A Boston police sergeant delivered a baby in a car
The roads were a bit crazy for Boston Police Sergeant Rene Sanchez on Friday afternoon.
While helping with a traffic stop near Centre and Mozart Streets in Jamaica Plain around 5:12 p.m., a man ran towards Sanchez and said his wife was in labor. The couple was driving to the hospital and realized they weren’t going to make it in time, Boston police said in a statement.
Sanchez, a 20-year veteran of department, rushed to the car to help deliver the baby and called for an ambulance, officials said.

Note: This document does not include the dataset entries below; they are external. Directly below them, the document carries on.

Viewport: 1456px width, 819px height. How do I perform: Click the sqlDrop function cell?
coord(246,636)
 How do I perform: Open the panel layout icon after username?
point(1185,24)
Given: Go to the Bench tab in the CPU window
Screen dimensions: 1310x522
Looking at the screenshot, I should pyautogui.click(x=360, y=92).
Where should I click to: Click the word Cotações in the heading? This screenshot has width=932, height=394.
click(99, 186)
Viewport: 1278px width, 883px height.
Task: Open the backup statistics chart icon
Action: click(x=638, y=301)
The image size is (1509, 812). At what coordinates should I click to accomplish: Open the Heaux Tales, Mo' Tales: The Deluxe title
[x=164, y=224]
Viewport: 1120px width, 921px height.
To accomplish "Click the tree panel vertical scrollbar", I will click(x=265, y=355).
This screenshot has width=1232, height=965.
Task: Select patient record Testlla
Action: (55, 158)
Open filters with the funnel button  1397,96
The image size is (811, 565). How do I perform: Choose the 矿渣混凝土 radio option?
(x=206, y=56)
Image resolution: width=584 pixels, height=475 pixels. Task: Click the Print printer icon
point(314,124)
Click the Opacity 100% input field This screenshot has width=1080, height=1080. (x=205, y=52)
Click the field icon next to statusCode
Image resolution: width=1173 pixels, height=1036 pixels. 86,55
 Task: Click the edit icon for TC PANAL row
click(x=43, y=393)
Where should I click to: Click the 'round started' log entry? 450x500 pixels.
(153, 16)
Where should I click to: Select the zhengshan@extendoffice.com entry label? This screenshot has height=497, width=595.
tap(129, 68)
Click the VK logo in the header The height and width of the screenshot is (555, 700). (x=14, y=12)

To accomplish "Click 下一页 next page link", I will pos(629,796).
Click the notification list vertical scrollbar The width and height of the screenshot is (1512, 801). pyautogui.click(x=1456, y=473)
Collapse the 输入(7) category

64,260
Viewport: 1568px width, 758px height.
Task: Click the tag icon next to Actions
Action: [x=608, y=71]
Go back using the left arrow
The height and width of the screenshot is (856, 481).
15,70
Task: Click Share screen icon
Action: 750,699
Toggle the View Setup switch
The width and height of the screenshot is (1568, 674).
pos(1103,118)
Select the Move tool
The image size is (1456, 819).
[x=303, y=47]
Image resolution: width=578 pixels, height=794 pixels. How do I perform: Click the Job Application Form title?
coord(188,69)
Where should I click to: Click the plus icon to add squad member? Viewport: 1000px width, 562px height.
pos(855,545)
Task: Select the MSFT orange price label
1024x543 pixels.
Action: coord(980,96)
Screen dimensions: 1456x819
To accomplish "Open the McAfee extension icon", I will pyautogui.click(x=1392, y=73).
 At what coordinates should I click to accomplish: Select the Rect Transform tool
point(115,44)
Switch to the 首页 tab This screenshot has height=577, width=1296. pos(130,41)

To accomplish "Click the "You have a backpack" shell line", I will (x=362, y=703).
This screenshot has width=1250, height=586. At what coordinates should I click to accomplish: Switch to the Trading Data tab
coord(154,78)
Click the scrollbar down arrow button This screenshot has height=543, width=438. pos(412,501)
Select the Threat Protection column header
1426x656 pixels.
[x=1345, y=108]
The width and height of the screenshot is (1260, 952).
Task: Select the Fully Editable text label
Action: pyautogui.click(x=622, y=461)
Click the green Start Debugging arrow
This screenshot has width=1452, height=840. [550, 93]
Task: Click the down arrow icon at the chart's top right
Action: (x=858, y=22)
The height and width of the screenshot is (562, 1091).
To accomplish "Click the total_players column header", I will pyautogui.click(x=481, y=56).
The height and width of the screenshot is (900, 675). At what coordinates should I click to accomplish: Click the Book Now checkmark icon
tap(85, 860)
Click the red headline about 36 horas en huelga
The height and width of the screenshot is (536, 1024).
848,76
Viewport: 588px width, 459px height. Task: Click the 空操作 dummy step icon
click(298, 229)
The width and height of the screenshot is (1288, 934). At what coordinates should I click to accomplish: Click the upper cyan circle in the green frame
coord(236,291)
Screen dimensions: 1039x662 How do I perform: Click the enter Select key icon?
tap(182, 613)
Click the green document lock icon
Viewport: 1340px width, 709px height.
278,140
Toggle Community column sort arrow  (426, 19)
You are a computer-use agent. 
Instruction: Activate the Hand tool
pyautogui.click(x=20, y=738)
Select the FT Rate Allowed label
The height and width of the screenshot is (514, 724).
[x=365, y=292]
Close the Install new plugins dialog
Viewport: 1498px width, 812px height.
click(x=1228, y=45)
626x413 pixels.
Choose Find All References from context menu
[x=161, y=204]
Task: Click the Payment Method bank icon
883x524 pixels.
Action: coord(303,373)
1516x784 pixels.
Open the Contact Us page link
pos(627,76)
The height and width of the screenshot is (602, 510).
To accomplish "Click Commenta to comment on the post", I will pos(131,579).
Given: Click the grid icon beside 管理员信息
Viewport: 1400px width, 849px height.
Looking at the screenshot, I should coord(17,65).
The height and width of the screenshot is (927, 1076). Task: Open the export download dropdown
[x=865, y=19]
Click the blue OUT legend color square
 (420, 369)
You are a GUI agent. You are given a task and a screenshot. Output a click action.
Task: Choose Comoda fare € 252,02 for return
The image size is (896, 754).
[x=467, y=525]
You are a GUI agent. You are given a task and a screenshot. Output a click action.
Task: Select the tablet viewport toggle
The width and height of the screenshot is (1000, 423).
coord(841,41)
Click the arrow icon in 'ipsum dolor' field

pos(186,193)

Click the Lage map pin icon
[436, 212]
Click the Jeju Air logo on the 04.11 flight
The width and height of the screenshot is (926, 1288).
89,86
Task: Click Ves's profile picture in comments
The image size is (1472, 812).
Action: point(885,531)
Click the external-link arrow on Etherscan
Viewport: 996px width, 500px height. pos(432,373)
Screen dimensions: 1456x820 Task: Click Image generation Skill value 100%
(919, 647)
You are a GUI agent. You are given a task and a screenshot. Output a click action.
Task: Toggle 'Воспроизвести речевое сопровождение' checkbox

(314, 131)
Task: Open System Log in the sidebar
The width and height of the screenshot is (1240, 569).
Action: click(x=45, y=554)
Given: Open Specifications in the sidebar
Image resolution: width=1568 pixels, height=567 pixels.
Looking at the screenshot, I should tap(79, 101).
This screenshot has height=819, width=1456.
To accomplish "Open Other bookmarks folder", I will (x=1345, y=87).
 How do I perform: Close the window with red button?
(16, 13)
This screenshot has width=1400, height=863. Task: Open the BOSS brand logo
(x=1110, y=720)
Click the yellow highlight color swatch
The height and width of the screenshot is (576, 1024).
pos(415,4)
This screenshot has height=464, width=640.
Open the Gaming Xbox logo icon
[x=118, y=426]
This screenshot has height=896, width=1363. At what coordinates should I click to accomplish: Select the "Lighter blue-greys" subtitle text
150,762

“I just thought back to what they told us during our training in the Academy and kept updating EMS,” Sanchez said in a statement. “I told her, push, push, hold my hand and push!”
The baby was born in just a few minutes, and the sergeant moved quickly to unwrap the umbilical cord when he saw it was around the little girl’s neck, according to police. While he was helping the baby, he asked the new father to hold down the button on his microphone so he could continue to communicate with responding paramedics.
“It just so happened, because of this act of teamwork and uncanny timing, the baby’s first cries were transmitted over the radio for all the officers [in] the district to hear,” police said in the statement.
Paramedics arrived quickly after, and Sanchez personally escorted the newborn and her parents as they were transported to a local hospital, according to police.